There’s nothing more insulting to taxpayers than having their hard-earned money (in this case, money that was deemed germane to rescuing America’s insurance industry) arrogantly—and ungratefully—tossed away to cover massages, golf dates and manicures. If taxpayers have to sacrifice to fund the bailout, those receiving it are expected to sacrifice even more.

It’s something for Ken Lewenz­a, president of the Canadian Auto Workers, to carefully consider before he spouts out any more refusals to make concessions for a government bailout for Canada’s auto industry. His union members aren’t executives, but auto workers are known as the manufacturing industry’s “gold standard” in terms of pay and benefits.

Union concessions may be key as the Big Three are standing on the brink of bankruptcy. In the U. S., they have asked the federal government for a $25-billion bailout; in Canada, a similar request to the federal and Ontario governments is estimated to be between $2.5 billion and $3.5 billion.
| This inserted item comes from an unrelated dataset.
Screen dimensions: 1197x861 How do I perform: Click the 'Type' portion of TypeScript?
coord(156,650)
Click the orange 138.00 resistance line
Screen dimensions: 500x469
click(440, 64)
In both countries, it has been made clear that any subsidy would be contingent on massive changes and cutbacks in the industry. The general economic downturn, corporate salaries, management mistakes and high labour costs have all been implicated as reasons for the critical state of the automakers, as well as a general failure to siz­e down the manufacturing of gas-guz­z­ling cars and the broad range of vehicles.

But even as discussions are underway, the CAW leader-ship has made it clear it will “absolutely not” make any labour concessions because “we don’t see this as us being the problem.” This isn’t exactly surprising, as unions have long worked to foster an “us versus them” environment in any unioniz­ed workplace. This obviously isn’t a helpful strategy under normal conditions, but it’s going to produce even more negatives now as industry leaders need absolute co-operation in developing new business strategies for a bailout.
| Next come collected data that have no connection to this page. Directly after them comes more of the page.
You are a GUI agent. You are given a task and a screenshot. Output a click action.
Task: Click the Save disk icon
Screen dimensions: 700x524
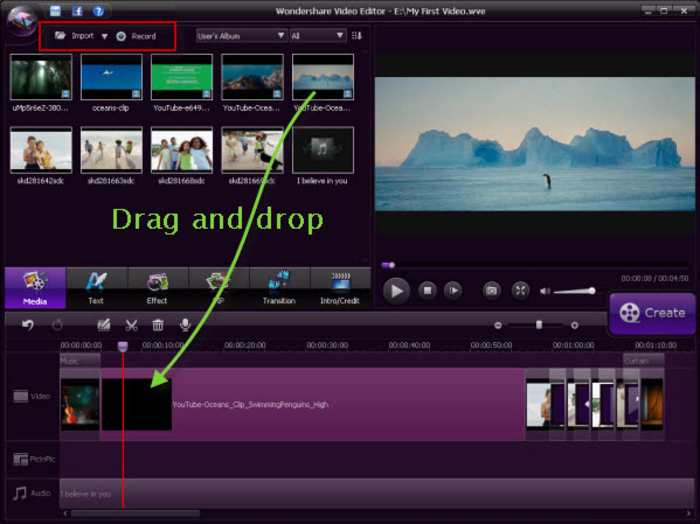point(55,11)
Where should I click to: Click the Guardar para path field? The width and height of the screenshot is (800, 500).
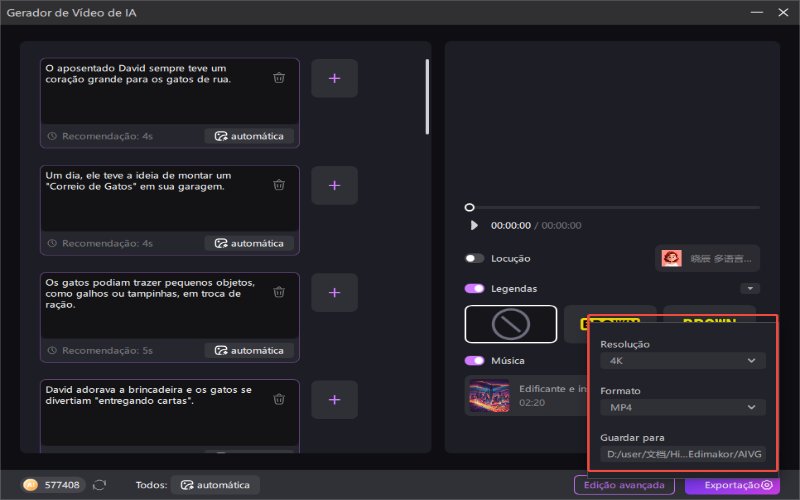pos(683,454)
Six months ago, Frank Stronach, head of the industry’s primary auto-parts supplier Magna International, predicted that labour costs could not be sustained and would make Canada’s auto industry non-competitive—and that was months before the economic crisis.

Stronach claims unioniz­ed workers receive compensation packages 40 per cent higher than non-union international competitors making cars in North America. Workers can earn a whopping $75 an hour just to carry out their one task on an assembly line. As such, most autoworkers are in the top third of Canadian income earners. Perhaps that’s why it’s cheaper to make cars anywhere else than North America.

I hate to mention it, but if that’s what union members get—can you imagine what kind of salaries and perks union leaders must be pulling down?

As often happens with union leaders, Lewenz­a is missing the big picture in his refusal to compromise. If he isn’t willing to get on-board with a new, long-term strategy, there won’t be any bailout, any auto industry and, eventually, any auto workers’ union. Is Lewenz­a really intent on paving the road to the destruction of the industry and even his union?

John Mortimer, president of the Canadian LabourWatch Association, wonders how CAW members feel about Lewenz­a’s claims, saying, “This isn’t a decision for only union leaders to make to feed their union agendas.” Chances are workers would rather have jobs than go job hunting in the midst of a possible recession.

Getting labour to make concessions isn’t going to save the auto industry alone. But without them, a bailout is unlikely. The industry adds $25 billion to Canada’s GDP and employs roughly 500,000 workers, directly or indirectly. So it’s worth saving if it can be viable.

If it can’t, other manufacturers will move in quickly to fill the void. Canadians will still want their cars and there will always be some company that is willing to provide them.